Aku sungguh lelah. Hari sudah semakin gelap, bahkan jam menunjukan pukul 19:42 malam.
Aku harus menyelesaikan semua tugas yang seharusnya sudah selesai sejak tadi.

Jika saja atasan yang merangkap sebagai sahabatnya itu tidak se enaknya meliburkan diri, mungkin saat ini ia sudah berbaring manja dikasur tercintanya.

"Udah pulang aja. Enggak ada gunanya lo lembur kalo pikiran lo enggak disini." Ucap seseorang dengan suara baritonnya.

Aku yang paham betul siapa sosok yang kini tengah berdiri disampingku dengan  memainkan ponselnya.

"Gua kira lo lupa kalo lo punya karyawan yang lagi lembur." Ucap ku datar.

"Gua enggak sejahat mantan lo kali nan." Ucapnya dengan tawa.

"Sialan lo!" Sungut ku.

"Btw lo enggak mau nemuin dia?" Tanya Dude yang kini beralih duduk di meja ku.

"Ngapain. Gua sibuk." Ucap ku tak perduli. Lebih tepatnya pura pura tak perduli, padahal keinginan ku sangat besar untuk bertemu dengannya. Namun apa daya nyali ku belum siap.

"Halah. Ada sok enggak perduli, Enggak ada rindu. Ribet lo." Nyinyir Dude.

"Berisik! Ayo balik."  Ucap ku melenggang mendahuluinya setelah berhasil meraih tas kerja ku.

"Liat aja." Gumam Dude.
Aku bukan tak mendengar gumaman Dude, hanya saja aku tak mau ambil pusing.

Sudah cukup banyak  moment hari ini yang membuat kepalaku pening.

Aku melenggang dengan sesekali menoleh ke Dude. 'Tumben ia sibuk dengan ponselnya' pikir ku bertanya sendiri.
Karena biasanya Dude tak pernah memainkan ponsel bila sedang bersama ku. Terkecuali ada hal penting.

"De?" Panggil ku.

"Hmmm,"

"Sibuk banget si. Lagi chatan sama gebetan baru ya?"

"Sok tau lu kampret." Ucap Dude melirik ku namun setelahnya kembali sibuk dengan ponselnya.

"Biasa dong bos." Ucap ku dengan sedikit tinggi. Kesal merasa diabaikan akhirnya ku percepat langkah ku menuju lift.

Ternyata kantor sudah sepi bahkan tak ada lagi karyawan selain aku dan Dude didalam gedung ini.

Aku melirik Dude melalui sudut mata ku. Tepat saat aku ingin berucap mengingatkan Dude untuk berhenti karena didepannya ada Tiang yang mungkin Dude lupa akan letak tiang itu.
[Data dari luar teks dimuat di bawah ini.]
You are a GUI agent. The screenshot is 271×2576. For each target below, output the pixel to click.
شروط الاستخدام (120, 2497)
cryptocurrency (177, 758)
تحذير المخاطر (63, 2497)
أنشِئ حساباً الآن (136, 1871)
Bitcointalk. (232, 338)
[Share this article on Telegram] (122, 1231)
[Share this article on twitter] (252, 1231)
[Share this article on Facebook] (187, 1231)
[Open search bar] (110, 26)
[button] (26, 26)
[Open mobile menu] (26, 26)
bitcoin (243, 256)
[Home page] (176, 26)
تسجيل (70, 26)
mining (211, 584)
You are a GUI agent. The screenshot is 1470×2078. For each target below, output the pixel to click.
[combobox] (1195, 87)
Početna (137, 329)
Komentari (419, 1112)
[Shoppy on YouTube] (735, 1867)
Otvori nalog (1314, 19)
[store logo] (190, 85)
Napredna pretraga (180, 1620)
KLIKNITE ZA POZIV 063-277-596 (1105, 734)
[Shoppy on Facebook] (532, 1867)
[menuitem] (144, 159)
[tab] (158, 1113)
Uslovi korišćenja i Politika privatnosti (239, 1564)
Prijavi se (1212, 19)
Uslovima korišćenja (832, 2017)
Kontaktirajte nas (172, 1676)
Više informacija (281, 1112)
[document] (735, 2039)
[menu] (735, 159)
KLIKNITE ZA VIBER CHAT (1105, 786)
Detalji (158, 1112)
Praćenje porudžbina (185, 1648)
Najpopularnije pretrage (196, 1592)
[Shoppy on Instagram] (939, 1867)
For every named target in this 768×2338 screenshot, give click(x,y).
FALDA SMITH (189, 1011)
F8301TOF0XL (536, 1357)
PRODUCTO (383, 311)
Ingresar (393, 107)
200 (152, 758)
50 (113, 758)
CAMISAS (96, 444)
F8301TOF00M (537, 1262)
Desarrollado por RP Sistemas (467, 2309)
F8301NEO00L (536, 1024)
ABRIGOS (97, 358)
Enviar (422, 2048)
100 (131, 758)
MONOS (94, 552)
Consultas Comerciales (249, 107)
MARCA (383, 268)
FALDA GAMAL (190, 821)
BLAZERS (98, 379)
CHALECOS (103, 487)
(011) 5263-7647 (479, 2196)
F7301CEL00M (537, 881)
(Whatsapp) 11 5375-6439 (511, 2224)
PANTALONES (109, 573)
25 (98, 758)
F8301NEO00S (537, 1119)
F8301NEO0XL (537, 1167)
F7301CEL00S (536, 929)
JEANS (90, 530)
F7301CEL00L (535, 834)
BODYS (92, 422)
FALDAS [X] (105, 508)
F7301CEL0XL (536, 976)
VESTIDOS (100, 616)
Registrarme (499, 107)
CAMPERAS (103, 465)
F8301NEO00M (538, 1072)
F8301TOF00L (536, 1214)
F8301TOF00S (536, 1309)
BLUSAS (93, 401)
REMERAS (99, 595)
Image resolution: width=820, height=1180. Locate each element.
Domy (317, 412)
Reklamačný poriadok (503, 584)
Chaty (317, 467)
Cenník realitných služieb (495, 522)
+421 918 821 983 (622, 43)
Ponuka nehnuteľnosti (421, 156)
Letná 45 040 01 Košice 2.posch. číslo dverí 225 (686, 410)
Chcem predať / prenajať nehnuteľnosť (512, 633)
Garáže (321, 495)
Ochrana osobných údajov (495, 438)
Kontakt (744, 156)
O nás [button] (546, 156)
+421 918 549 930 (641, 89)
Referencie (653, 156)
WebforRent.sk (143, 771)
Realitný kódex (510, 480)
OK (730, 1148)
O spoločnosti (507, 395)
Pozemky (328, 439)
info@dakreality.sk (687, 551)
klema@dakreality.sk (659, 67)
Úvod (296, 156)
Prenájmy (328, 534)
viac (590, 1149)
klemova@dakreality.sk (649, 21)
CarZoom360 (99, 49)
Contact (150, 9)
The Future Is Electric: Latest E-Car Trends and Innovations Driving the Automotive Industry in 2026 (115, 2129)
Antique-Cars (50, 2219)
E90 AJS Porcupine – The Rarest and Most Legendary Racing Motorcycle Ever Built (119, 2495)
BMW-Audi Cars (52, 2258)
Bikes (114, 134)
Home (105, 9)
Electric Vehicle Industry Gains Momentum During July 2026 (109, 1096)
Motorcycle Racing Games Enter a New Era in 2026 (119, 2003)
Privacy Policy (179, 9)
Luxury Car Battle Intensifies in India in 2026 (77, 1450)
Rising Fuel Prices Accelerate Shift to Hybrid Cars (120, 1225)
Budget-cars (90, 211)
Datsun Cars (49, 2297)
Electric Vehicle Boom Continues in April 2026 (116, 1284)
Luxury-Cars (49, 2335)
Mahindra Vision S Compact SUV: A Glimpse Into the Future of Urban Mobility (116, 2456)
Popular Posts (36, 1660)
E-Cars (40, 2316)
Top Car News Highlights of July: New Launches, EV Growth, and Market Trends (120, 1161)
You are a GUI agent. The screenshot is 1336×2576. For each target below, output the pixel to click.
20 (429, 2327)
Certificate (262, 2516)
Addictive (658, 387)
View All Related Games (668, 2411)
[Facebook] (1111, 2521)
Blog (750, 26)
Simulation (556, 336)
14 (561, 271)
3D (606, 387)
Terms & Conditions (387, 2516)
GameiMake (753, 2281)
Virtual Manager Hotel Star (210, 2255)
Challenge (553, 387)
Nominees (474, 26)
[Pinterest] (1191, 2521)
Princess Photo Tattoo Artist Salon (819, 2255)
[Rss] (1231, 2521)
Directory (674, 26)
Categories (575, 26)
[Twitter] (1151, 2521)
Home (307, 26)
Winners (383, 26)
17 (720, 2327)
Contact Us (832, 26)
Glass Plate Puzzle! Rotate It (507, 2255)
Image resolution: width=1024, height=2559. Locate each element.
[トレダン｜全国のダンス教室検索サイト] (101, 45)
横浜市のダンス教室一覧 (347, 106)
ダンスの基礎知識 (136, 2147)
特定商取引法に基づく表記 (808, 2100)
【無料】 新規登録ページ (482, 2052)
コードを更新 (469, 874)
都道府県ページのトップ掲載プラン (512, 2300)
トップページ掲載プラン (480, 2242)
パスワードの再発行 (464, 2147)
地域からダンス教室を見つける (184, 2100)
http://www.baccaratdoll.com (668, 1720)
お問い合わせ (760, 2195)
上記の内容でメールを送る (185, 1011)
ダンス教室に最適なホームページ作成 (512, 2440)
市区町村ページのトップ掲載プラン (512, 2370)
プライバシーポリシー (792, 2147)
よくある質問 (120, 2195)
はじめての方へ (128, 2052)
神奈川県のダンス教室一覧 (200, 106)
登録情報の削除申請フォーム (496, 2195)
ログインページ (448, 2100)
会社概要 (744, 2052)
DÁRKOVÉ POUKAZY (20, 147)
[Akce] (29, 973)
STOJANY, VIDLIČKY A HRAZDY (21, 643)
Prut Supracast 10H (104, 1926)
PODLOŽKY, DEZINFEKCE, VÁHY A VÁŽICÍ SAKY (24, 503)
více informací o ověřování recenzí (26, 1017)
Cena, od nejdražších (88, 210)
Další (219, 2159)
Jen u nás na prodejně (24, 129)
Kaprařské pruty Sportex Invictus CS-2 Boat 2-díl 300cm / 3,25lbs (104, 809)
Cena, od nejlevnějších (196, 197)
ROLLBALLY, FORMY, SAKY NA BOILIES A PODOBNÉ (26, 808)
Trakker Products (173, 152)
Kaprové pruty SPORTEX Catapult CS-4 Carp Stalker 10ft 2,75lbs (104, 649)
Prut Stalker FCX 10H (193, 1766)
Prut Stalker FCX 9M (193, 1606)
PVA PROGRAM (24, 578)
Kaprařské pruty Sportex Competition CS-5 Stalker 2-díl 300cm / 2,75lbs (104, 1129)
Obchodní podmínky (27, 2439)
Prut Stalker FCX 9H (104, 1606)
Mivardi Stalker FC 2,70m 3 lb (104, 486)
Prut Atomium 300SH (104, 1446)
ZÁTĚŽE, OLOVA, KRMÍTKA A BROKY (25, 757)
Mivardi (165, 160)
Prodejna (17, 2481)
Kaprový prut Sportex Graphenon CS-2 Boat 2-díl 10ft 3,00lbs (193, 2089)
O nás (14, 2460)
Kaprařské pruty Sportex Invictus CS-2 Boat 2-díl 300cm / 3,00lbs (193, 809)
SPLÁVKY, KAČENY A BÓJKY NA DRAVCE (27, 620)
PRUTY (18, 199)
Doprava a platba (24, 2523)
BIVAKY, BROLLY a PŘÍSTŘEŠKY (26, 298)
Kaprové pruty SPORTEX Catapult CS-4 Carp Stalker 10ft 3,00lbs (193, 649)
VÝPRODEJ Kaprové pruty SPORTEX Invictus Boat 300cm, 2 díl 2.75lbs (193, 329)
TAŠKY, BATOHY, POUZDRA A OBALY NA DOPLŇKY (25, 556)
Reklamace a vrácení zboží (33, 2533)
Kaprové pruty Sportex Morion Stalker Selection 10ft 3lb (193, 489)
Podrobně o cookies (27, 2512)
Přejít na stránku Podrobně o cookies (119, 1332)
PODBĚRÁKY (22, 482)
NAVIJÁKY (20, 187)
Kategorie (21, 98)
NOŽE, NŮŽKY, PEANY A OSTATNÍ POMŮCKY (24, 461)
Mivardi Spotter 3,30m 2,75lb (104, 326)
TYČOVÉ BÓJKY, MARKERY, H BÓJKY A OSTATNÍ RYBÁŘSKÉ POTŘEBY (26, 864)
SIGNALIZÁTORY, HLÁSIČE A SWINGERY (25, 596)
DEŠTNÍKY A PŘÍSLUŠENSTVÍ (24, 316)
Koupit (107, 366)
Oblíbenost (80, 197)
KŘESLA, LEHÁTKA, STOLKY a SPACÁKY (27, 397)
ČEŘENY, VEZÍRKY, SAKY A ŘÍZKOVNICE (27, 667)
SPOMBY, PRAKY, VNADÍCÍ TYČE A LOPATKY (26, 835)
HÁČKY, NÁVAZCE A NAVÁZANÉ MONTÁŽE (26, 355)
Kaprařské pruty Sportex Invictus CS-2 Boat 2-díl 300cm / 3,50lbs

Duggh..... jidat Dude mendarat sempurna lebih dahulu sebelum tubuhnya..

"Hahahahh" tawa ku meledak. Sedangkan Dude hanya bisa meringis...

"Ya ampun kasian amat si tiangnya. Jadi korban lo main hp." Ucap ku iba pada tiang bukan kepada Dude.

"Sialan lo. Bukannya bilang ada tiang didepan gua.. kampret gaji lo gua potong." Ucap Dude sambil memegang jidatnya.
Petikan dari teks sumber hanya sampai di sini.